M. MPHO PARKS TAU, Maire de Johannesburg (Afrique du Sud), qui intervenait par liaison vidéo, a expliqué que cette ville avait mis en œuvre en 2011 une stratégie de développement pour trois décennies, axée sur la durabilité et la résilience.  Des institutions mieux adaptées, des établissements humains durables et des initiatives en faveur d’une économie verte constituent les priorités de cette stratégie.  Il faudrait aussi assurer la durabilité financière, a-t-il estimé, en précisant que Johannesburg avait été amené à explorer de nouveaux moyens pour renflouer les caisses de la ville après la coupe du monde de 2010.  « Nous avons ainsi augmenté nos programmes d’investissements. »  Pour assurer des établissements humains durables, la mairie de Johannesburg a lancé l’initiative « Corridors de la liberté », visant à intégrer les différentes zones de la ville qui étaient jusque-là cloisonnées, en développant notamment des services de transport par bus rapides.  En matière de services, a-t-il aussi indiqué, des efforts sont entrepris pour mieux diversifier les sources d’énergie.  Pour ce qui est des transports publics, il a signalé que 150 bus alimentés en biocarburants étaient en cours de fabrication.


M. PAUL CARRASCO, Préfet d’Azuay (Équateur), représentant des Cités et Gouvernements Locaux Unis, a plaidé en faveur de la décentralisation des services dans les villes.  Il a indiqué que, dans beaucoup de pays d’Amérique latine, la législation centrale interventionniste sapait les interventions des communautés locales qui sont pourtant plus proches des populations.  C’est pourquoi il a recommandé d’adopter une politique globale qui vise à promouvoir la participation des citoyens.  C’est le citoyen qui doit assumer la conception et l’application des politiques sociales dans les villes, afin de reconstruire le tissu social, a-t-il estimé.  Pour parvenir à cette inclusion, il a préconisé de mettre en place des assemblées et des parlements au niveau local pour permettre aux citoyens de s’organiser.  Il faudrait que ceux-ci puissent comprendre ce qui se passe dans leurs villes et y prendre part.  M. Carrasco a aussi conseillé de mettre en place une chaîne de production urbaine qui inclue les masses de la population urbaine.
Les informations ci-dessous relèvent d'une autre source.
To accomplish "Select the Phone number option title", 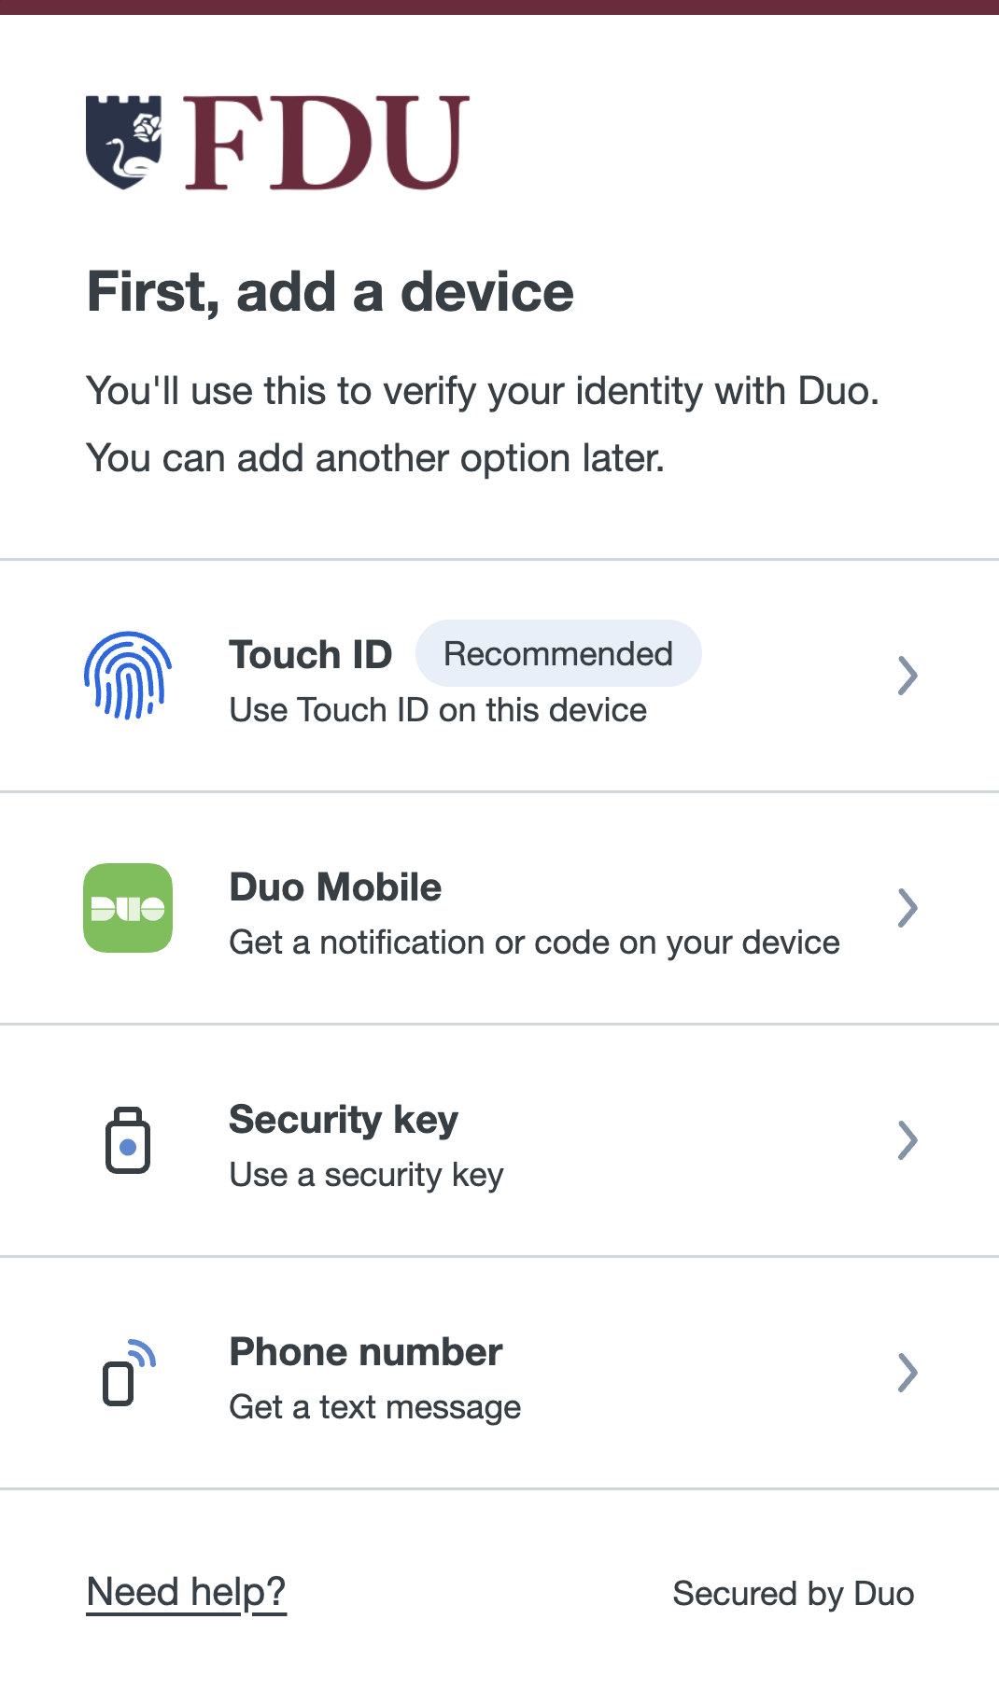I will click(366, 1351).
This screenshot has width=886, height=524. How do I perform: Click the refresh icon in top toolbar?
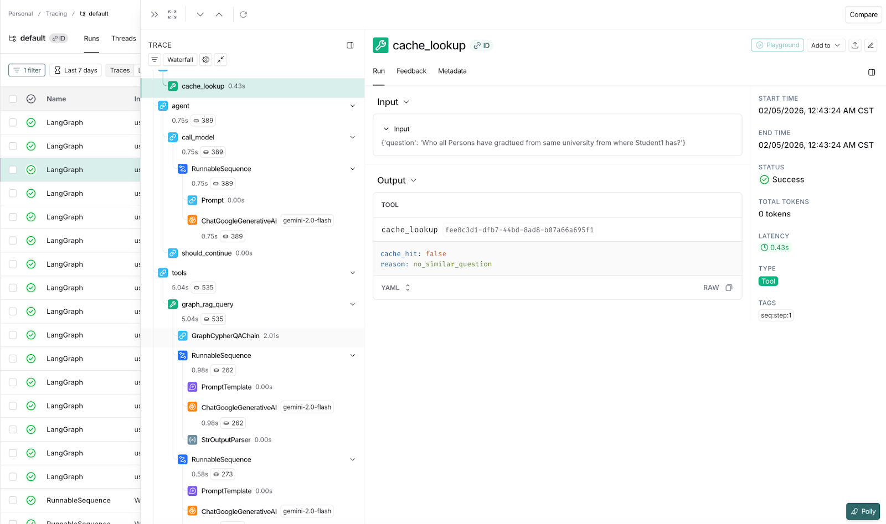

Mme ZOUBIDA ALLAOUA, Vice-Présidente et responsable par intérim du Réseau pour le développement durable de la Banque mondiale, a recommandé de mettre en œuvre des politiques facilitant l’accès à la terre pour que les entreprises puissent venir s’installer en ville, ainsi que l’accès au logement et aux services pour la population urbaine.  Elle a plaidé en faveur de la scolarisation des filles pour que les femmes aient un meilleur accès au marché de l’emploi.  En ce qui concerne les services, elle a souligné qu’il était important d’améliorer les transports publics.  La ville de Rio de Janeiro, par exemple, a mis en place un tarif intégré qui permet d’utiliser ces transports à un prix fixe, ce qui a eu des conséquences positives sur l’accès à l’emploi.  Il faudrait aussi, a-t-elle ajouté, que les maires et les fonctionnaires des villes rendent plus de comptes pour améliorer la rentabilité des villes.  Par ailleurs, elle a estimé qu’il faudrait recueillir davantage de données pour prendre les bonnes décisions en matière d’urbanisation durable.  Enfin, elle a jugé utile de recourir à des partenariats pour mieux répondre aux défis en matière d’urbanisation, en faisant remarquer que personne ne pouvait, seule, régler de tels problèmes.


Au nom du grand groupe des femmes, Mme CARMEN GRIFFITHS, Directrice exécutive du Centre de développement et de Ressources à la construction de Kingston (Jamaïque), a indiqué que son réseau travaillait auprès des femmes urbaines dans des pays comme la Jamaïque, le Pérou et les Philippines, notamment pour les aider à acquérir des biens fonciers.  Le réseau œuvre aussi pour améliorer l’assainissement et les autres services de base comme l’eau et l’électricité.  Elle a estimé que les femmes devaient être organisées pour travailler avec les partenaires et relever les différents défis, tout en plaidant pour le renforcement de leur leadership.  « Nous avons incité les femmes à recueillir des informations et données sur la criminalité, afin de conduire les autorités municipales à y répondre », a-t-elle indiqué.  Le réseau qu’elle représente, a-t-elle dit, met en contact les femmes et les gouvernements locaux pour résoudre les problèmes.  Mme Griffiths a aussi souligné l’importance de la transparence et de la reddition de comptes.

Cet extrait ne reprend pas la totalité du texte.